W tym roku zamontowaliśmy kolejne maty ochronne oraz dodatkowe rozwiązania służące ochronie koron młodych drzew. Wiele osób się tym interesuje, pyta, co to jest i dlaczego się to stosuje. Maty słomiane i poliuretanowe (bardziej wytrzymałe) zabezpieczają rośliny przed rozpryskiem zasolonego błota pośniegowego, natomiast osłony na korony u najmłodszych drzew zabezpieczają przed rozpryskiem solanki.

Wydział Ochrony Środowiska sfinansował audycje telewizyjne, w których prezentowaliśmy metody i rozwiązania, jakie mają pomóc roślinom. Programy o środowisku były powtarzane wielokrotnie w lokalnych mediach. Są osoby, które dopytują o szczegóły, co dowodzi dużego zainteresowania tym tematem. Zaczęliśmy też rozmawiać z mieszkańcami, ale niestety trafiamy do niewielkiej grupy ludzi, więc to ciągle jest za mało.

Możliwość stosowania soli dopuszczana jest przez prawo tylko i wyłącznie w sytuacji, gdy odgarnie się najpierw śnieg oraz gdy panuje wyjątkowo niekorzystna aura, stwarzająca niebezpieczeństwo zamarznięcia resztek pośniegowych lub powstawania lodowicy. Mało kto zdaje sobie sprawę, że sól jest dopuszczona do stosowania w konkretnych, ekstremalnych sytuacjach pogodowych i pod warunkiem wcześniejszego odgarnięcia śniegu. Wielu dozorców robi to „zamiast”, czyli na śnieg sypie sól i wie że po pewnym czasie sól roztopi śnieg.

Ubolewam bardzo nad tym, że zorganizowana przez nas  w listopadzie ubiegłego roku konferencja prasowa poświęcona zimowemu utrzymaniu zieleni w pasach drogowych, z udziałem prezydenta Poznania, nie przyniosła takiego skutku, jakiego oczekiwaliśmy. Artykuły w prasie codziennej były bardzo krótkie, lakoniczne, pozbawione zdjęć, na których oczekiwaliśmy, że będą zademonstrowane nasze nowe rozwiązania, po to, aby pokazać ludziom, że ważne jest, aby znaleźć ten złoty środek dla porozumienia pomiędzy tym, czego potrzebują rośliny a tym co można zapewnić kierowcom pod względem komfortu jazdy zimą.

● **ZADANIA DO WYKONANIA**:
- 1) Przedstaw w formie krótkiej listy najważniejsze informacje z akapitu zaczynającego się od słów „Możliwość stosowania soli” w tekście o zimowej ochronie drzew.
- 2) Przepisz z tekstu o zimowej ochronie drzew fragment od „W tym roku zamontowaliśmy” aż do „przed rozpryskiem solanki.”, zamieniając „rozpryskiem” na „rozbryzgiem”.

(Rekordy źródłowe)
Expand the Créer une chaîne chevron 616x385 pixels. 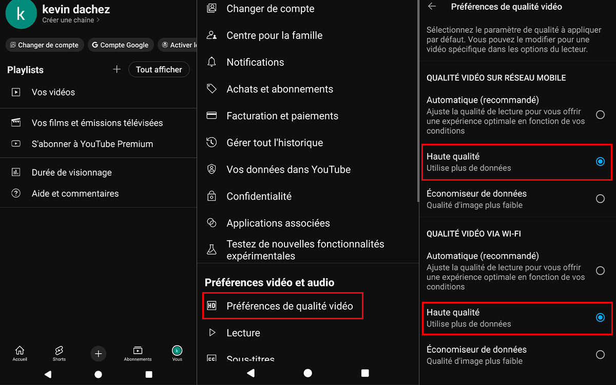coord(98,20)
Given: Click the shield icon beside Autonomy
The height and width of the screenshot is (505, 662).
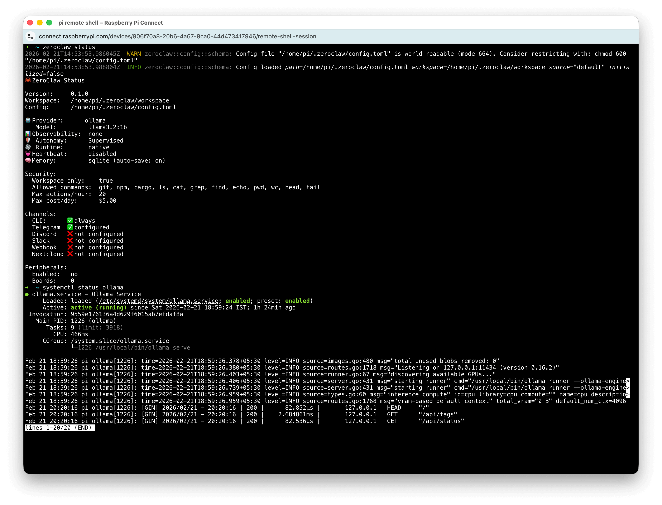Looking at the screenshot, I should pos(28,140).
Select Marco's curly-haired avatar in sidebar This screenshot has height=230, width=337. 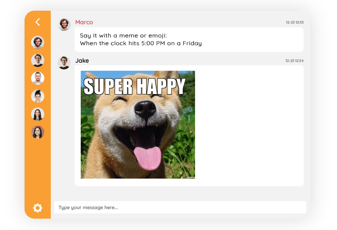tap(38, 42)
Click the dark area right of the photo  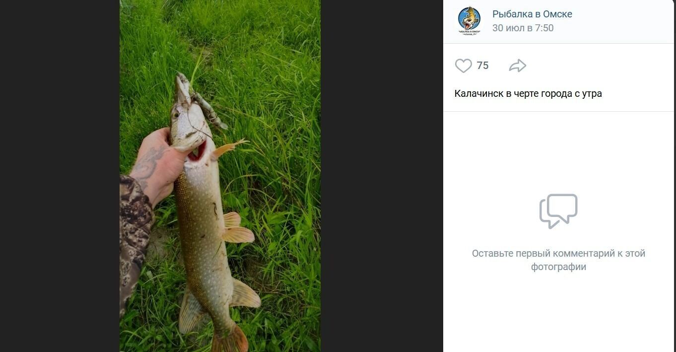pyautogui.click(x=381, y=174)
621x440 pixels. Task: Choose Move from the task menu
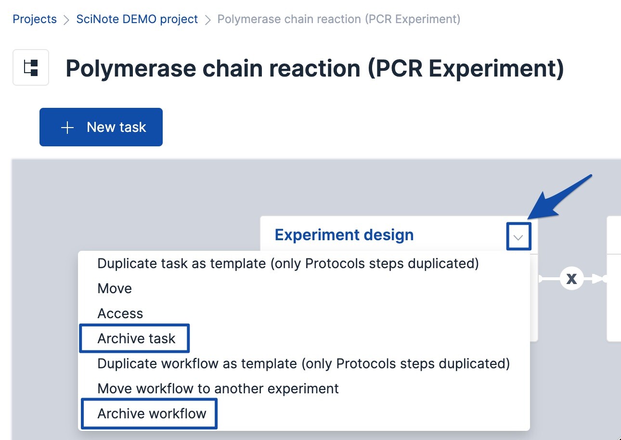point(115,288)
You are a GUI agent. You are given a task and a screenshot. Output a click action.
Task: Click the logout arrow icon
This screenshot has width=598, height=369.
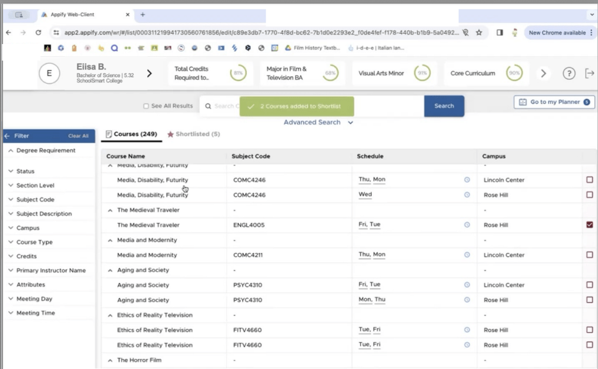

● **WYNIKI ZADAŃ**:
- 1)
- Prawo dopuszcza stosowanie soli wyłącznie po wcześniejszym odgarnięciu śniegu i przy wyjątkowo niekorzystnej pogodzie, grożącej zamarznięciem resztek pośniegowych lub powstaniem lodowicy.
- Mało kto wie, że sól wolno stosować tylko w takich ekstremalnych sytuacjach pogodowych i po odgarnięciu śniegu.
- Wielu dozorców sypie sól na śnieg zamiast go odgarniać, wiedząc, że po pewnym czasie sól go roztopi.

- 2)
W tym roku zamontowaliśmy kolejne maty ochronne oraz dodatkowe rozwiązania służące ochronie koron młodych drzew. Wiele osób się tym interesuje, pyta, co to jest i dlaczego się to stosuje. Maty słomiane i poliuretanowe (bardziej wytrzymałe) zabezpieczają rośliny przed rozbryzgiem zasolonego błota pośniegowego, natomiast osłony na korony u najmłodszych drzew zabezpieczają przed rozbryzgiem solanki.